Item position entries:
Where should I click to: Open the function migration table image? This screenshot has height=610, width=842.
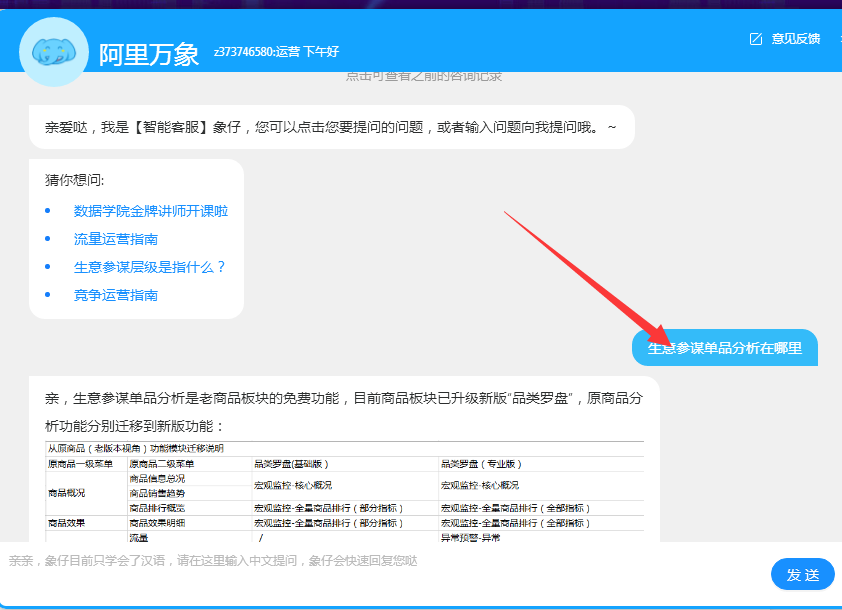tap(344, 490)
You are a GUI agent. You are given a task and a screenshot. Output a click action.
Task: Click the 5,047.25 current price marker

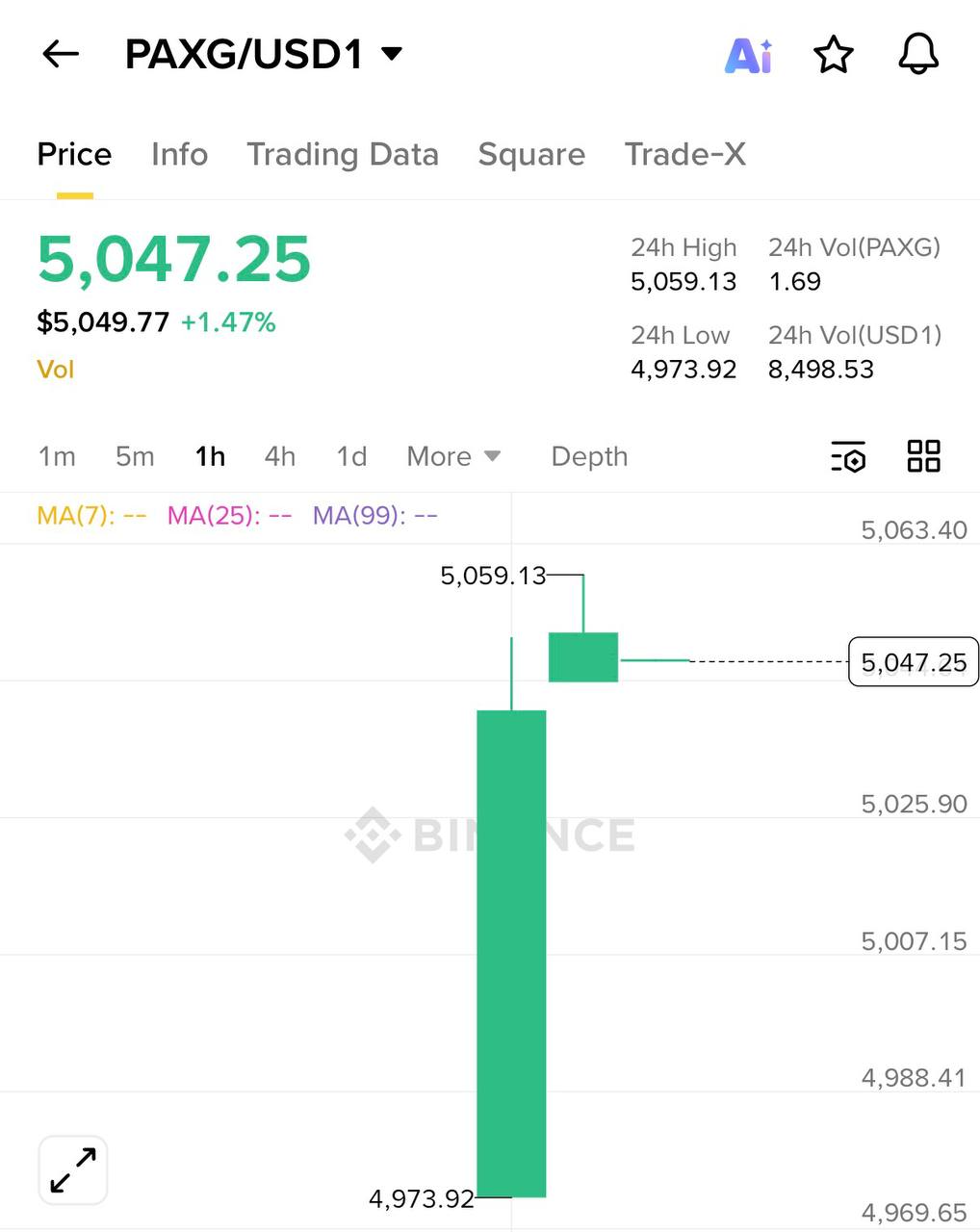[913, 662]
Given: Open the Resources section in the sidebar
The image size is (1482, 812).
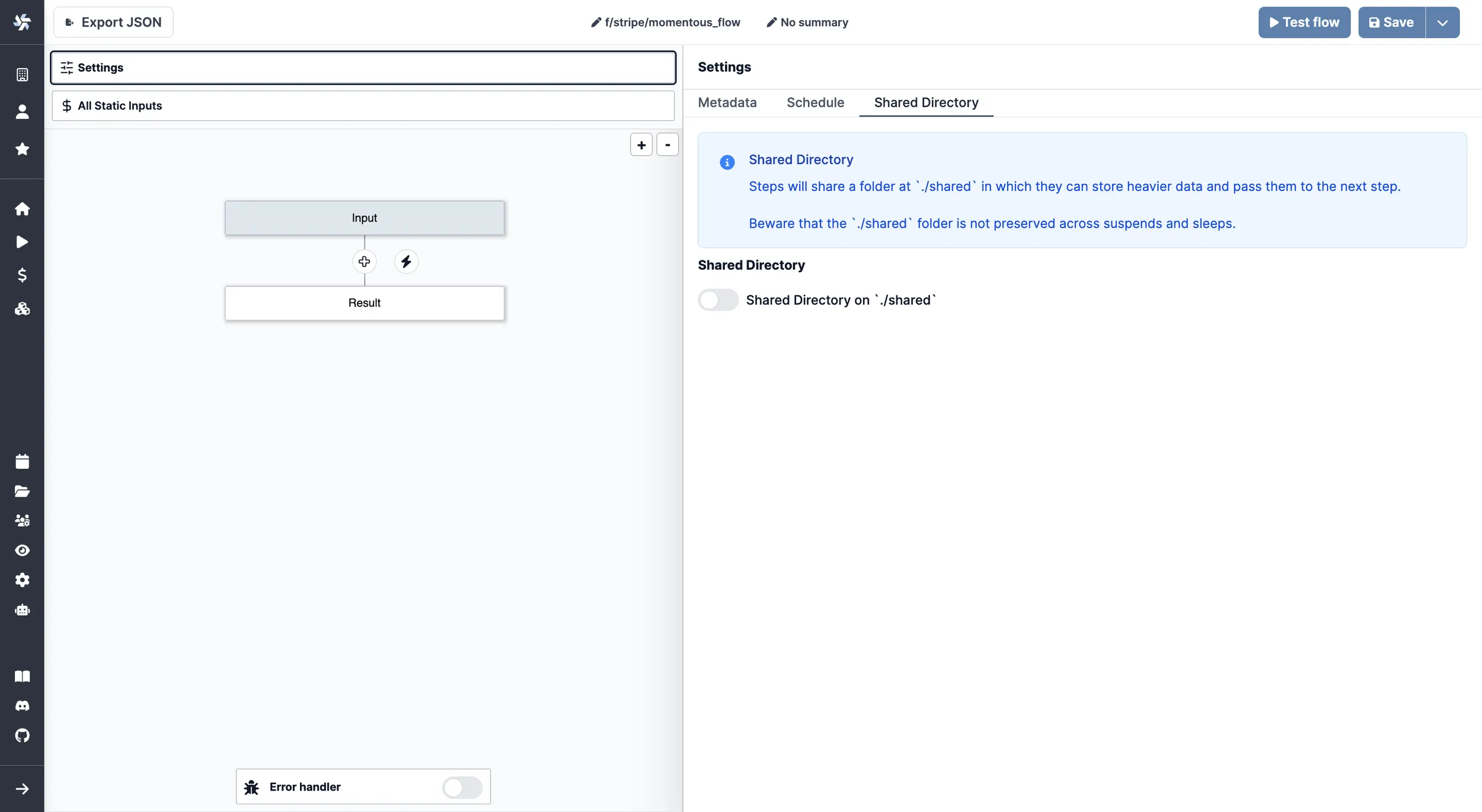Looking at the screenshot, I should (22, 308).
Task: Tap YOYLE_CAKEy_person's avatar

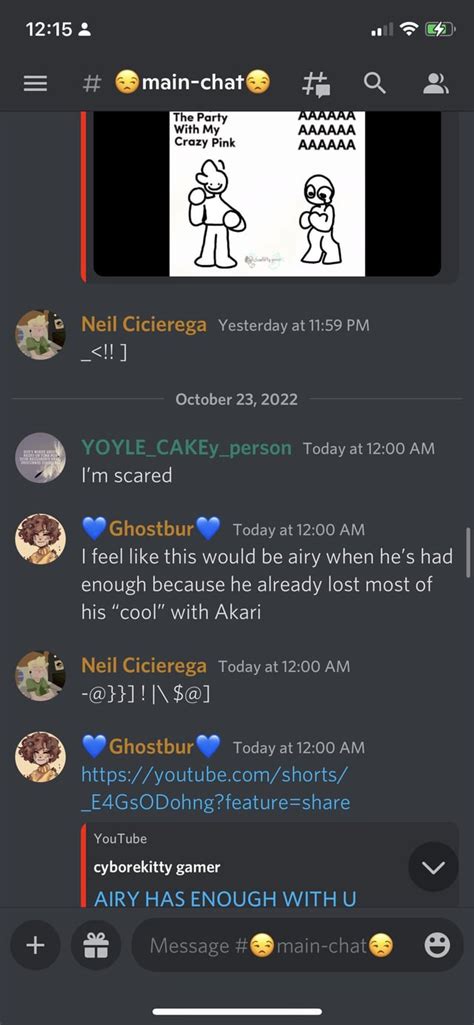Action: [x=41, y=458]
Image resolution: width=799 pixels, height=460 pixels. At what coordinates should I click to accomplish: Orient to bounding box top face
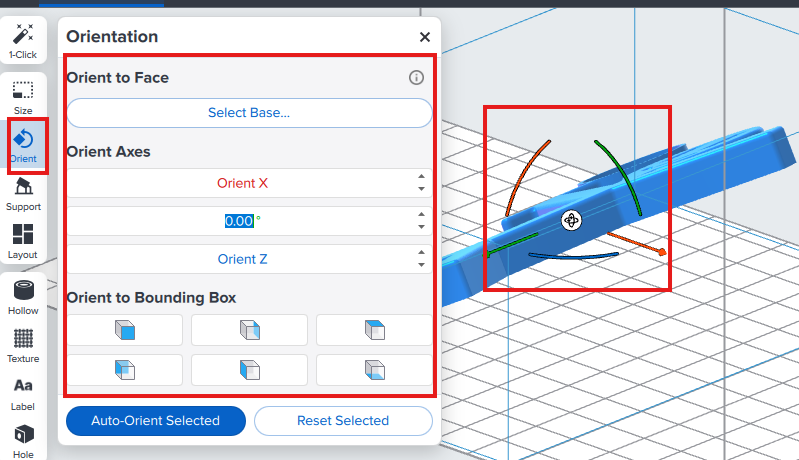[x=374, y=330]
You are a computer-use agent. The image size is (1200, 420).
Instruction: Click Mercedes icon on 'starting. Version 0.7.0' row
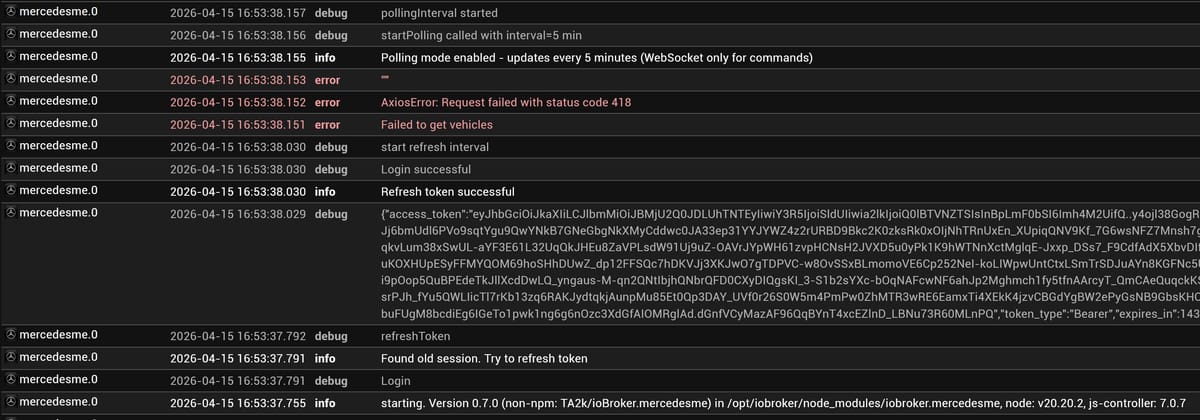pos(11,401)
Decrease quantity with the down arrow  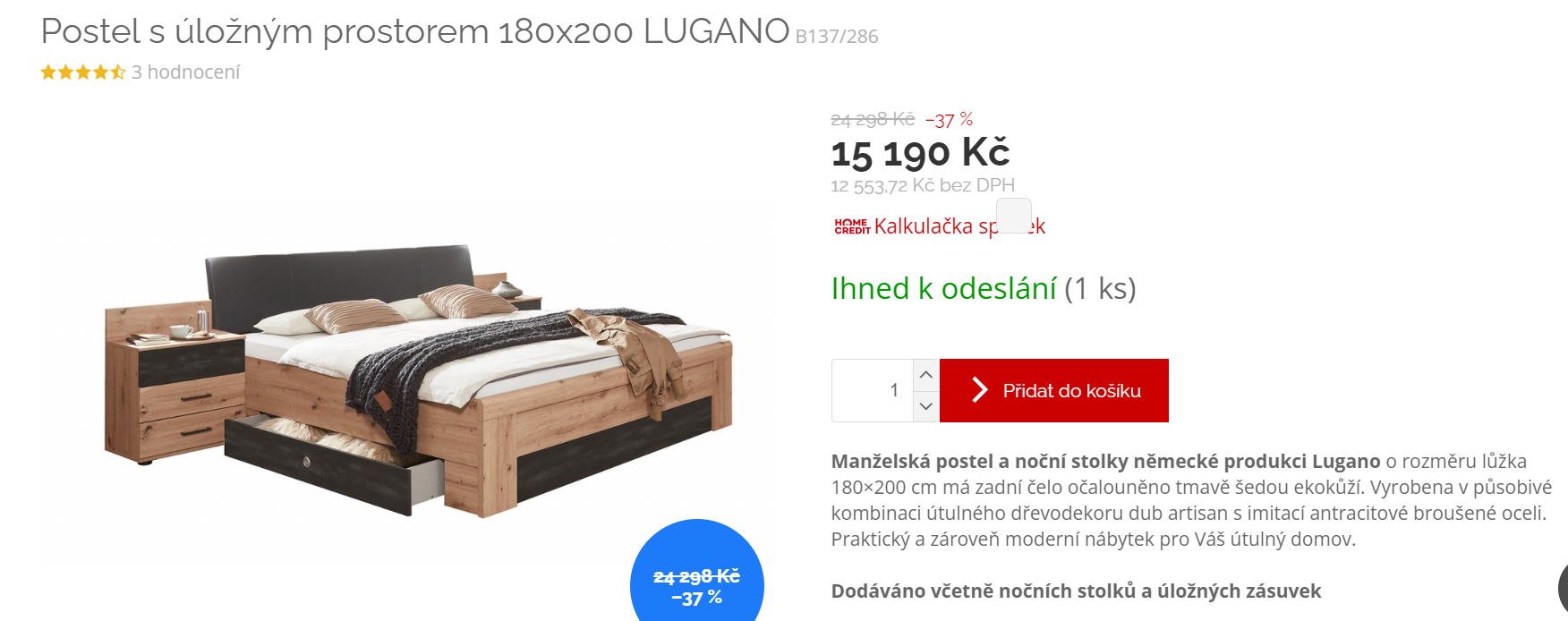[x=926, y=406]
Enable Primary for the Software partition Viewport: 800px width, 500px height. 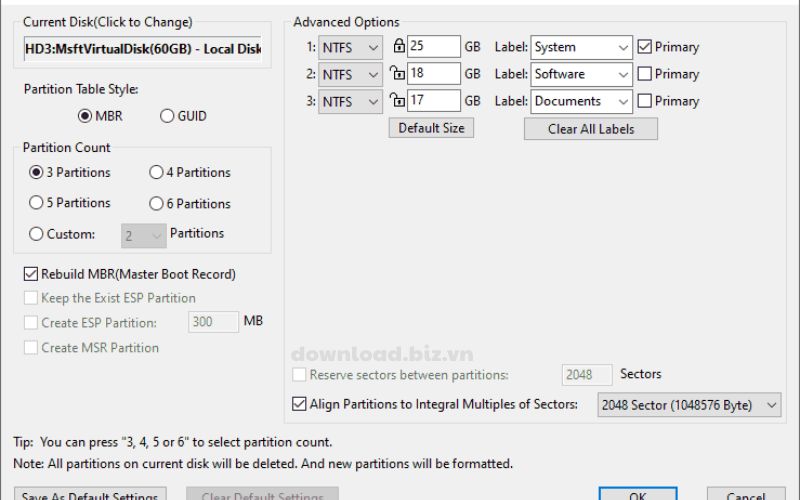tap(645, 74)
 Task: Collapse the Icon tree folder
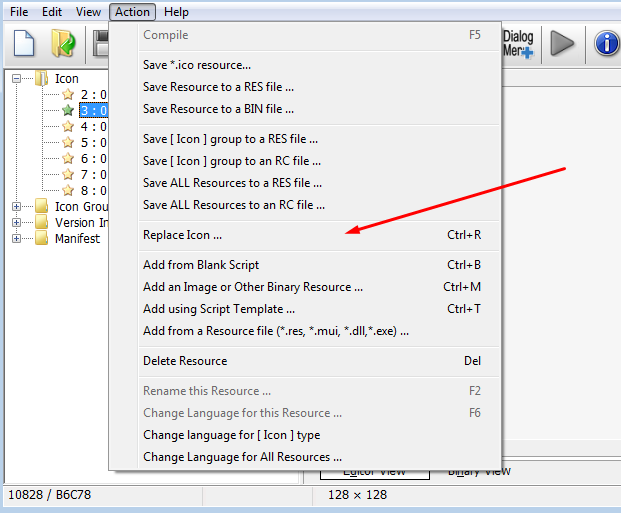click(x=16, y=78)

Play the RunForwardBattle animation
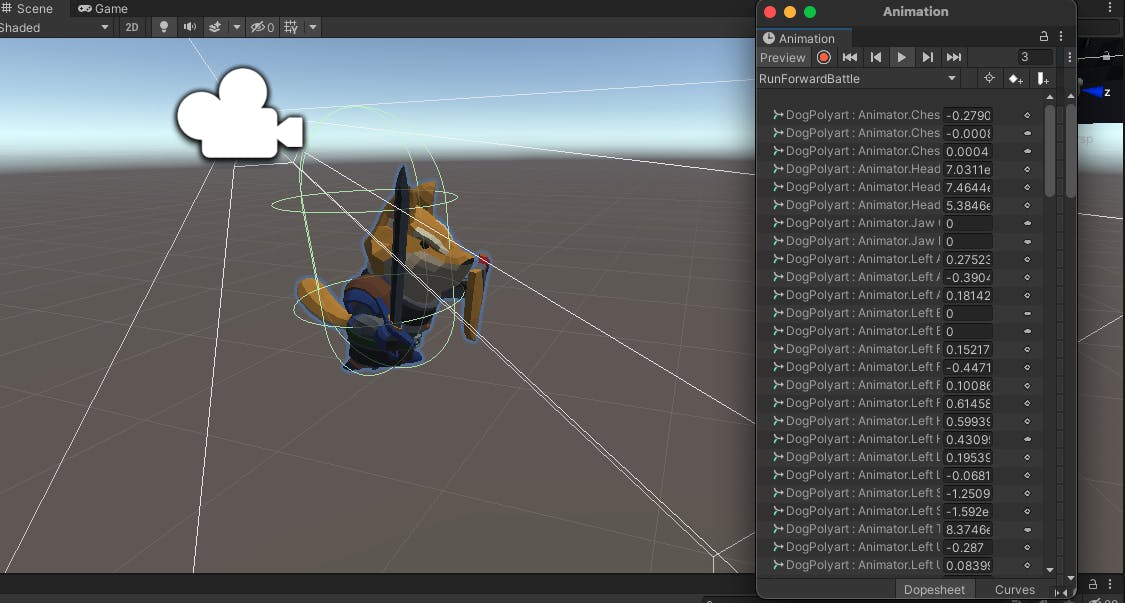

Exercise brief:
Please tally the lines of the material above that contain the string "Open", and give only the number.

Written response:
2